**YOUR TASK**
Look through the data below, and copy each line that carries the word "computer".

**EXERCISE DATA**
───

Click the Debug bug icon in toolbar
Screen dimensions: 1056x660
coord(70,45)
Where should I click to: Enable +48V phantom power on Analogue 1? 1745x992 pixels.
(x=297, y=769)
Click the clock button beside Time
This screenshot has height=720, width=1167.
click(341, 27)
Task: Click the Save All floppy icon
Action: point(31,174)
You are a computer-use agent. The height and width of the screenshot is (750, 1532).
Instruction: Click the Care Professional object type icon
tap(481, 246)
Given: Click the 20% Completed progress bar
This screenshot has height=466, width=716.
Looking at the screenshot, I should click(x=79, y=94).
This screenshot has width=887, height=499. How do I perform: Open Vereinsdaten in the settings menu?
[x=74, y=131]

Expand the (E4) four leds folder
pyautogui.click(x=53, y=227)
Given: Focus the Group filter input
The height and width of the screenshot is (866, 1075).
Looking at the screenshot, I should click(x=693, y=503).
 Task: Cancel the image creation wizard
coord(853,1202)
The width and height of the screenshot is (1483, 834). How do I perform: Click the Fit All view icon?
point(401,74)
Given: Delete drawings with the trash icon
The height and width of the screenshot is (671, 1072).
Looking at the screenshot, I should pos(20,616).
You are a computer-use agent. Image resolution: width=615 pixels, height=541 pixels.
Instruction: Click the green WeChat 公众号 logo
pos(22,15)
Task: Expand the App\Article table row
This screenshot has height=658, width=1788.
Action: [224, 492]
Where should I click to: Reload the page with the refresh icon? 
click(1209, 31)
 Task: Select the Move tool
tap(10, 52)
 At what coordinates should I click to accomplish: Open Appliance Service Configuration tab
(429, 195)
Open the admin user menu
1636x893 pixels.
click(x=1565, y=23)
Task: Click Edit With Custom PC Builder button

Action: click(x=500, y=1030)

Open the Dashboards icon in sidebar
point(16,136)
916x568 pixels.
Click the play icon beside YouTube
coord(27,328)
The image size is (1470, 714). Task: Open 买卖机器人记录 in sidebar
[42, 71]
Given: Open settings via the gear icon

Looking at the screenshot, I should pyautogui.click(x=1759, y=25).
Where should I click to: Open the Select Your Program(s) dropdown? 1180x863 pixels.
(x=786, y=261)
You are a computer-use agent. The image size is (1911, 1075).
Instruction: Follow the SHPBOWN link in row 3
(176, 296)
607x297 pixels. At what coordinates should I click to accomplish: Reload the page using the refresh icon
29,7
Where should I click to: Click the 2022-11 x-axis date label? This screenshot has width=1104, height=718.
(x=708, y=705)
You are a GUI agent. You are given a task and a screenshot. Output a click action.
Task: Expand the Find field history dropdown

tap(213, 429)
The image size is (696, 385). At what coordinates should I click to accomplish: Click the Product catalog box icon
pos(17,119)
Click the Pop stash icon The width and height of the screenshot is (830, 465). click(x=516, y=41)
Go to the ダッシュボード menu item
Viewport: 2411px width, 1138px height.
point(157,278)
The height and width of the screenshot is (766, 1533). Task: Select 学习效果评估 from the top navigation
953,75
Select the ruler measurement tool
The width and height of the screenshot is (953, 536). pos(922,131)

───

**THE ANSWER**
You are a computer-use agent. The height and width of the screenshot is (750, 1532).
You are a computer-use agent. Image resolution: width=615 pixels, height=541 pixels.
You are a computer-use agent. The image size is (1911, 1075).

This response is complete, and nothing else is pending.